The history of SULPOL seems to unfold in a constant dualism, a relationship of facts and events in a game of mutual complementarity and opposition.
This dualism also seems to be the essence of the company’s main product, polystyrene, so voluminous and bulky yet equally light, insulating and resistant, despite being composed almost entirely of air alone.
A dualism that tells of a fall and a rebirth, of the province and the metropolis, of the synergistic relationship between two generations distant in age but very close in values and beliefs.
Eng. Luca Zappelli, owner of Sulpol, tells us the story of his company, born from his father’s intuition in the mid-70s and growing steadily in the following decades, until a dramatic event interrupted its progress in 2001.
A culpable fire, which broke out during an attempted theft, almost completely destroyed the plant, literally bringing the company to its knees.
The Zappelli family moves between hope and disenchantment, between those who, the new generations, would almost want to give up everything, and those who, instead, the founder, throws his heart over the obstacle and points the bow straight ahead.
In the end, they are all united in this desire for redemption and rebirth that leads the company to rebuild itself with constancy and stubbornness until it returns to producing and marketing its products and regaining lost ground.
When he speaks of the founder, Eng. Zappelli is almost moved and certainly does not regret that determined choice of the past, that courage to go on despite everything that forged him and prepared him to face the difficult years we are experiencing.

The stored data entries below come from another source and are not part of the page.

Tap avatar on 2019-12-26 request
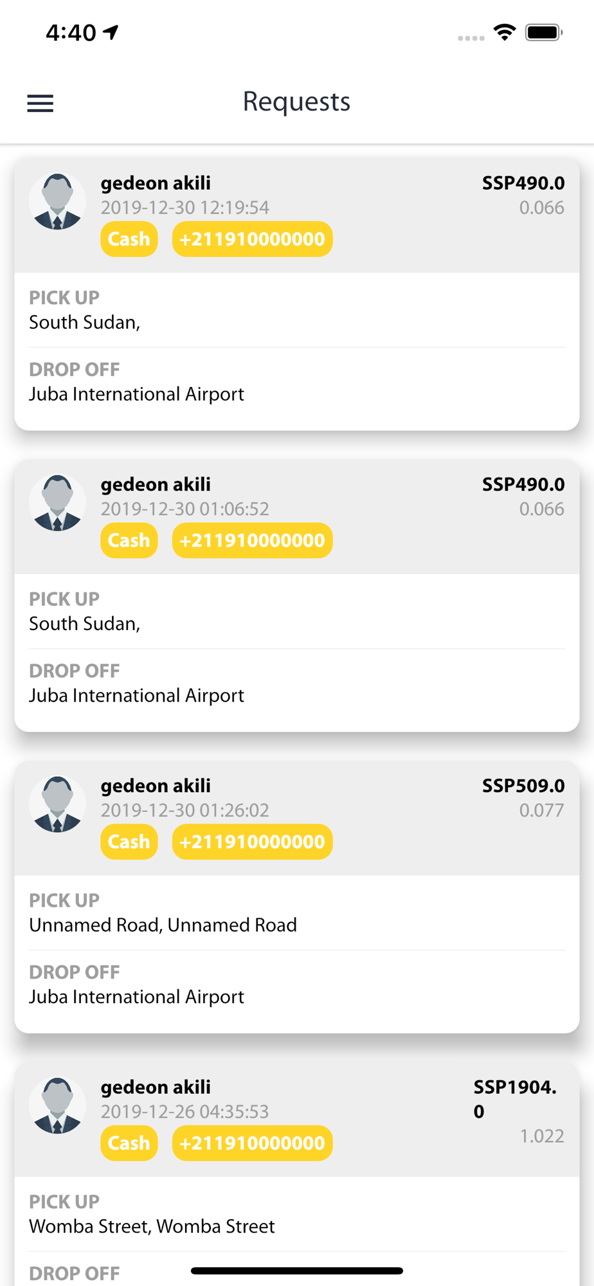This screenshot has height=1286, width=594. click(58, 1105)
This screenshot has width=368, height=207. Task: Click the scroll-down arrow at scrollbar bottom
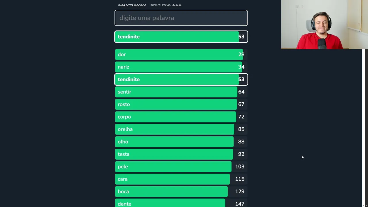click(363, 205)
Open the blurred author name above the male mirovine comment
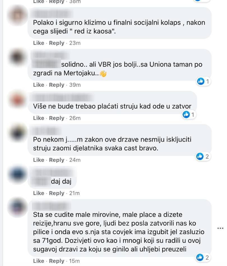The image size is (227, 266). pos(51,206)
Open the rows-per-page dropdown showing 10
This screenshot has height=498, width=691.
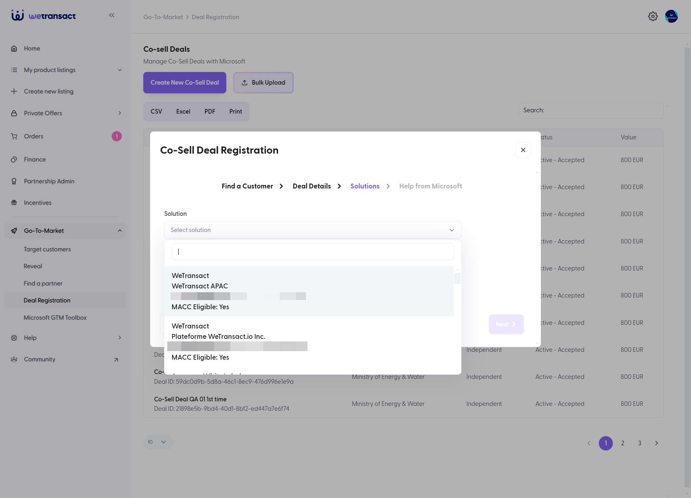(x=158, y=442)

He follows in his father’s footsteps every week when, twice, he commutes between Rome, where he lives and has another company, and Trevi, where Sulpol was born and where it continues to be its headquarters.
Trevi is the place of origins, of his paternal family, origins that, despite feeling more Roman than Umbrian, he deeply loves. In fact, he confesses to us that he prefers to work in the province, where he feels the values, the bond with the company, the attachment of the collaborators to the ownership, that seriousness, sense of responsibility and reliability that distinguishes, in his opinion, ‘being Umbrian’.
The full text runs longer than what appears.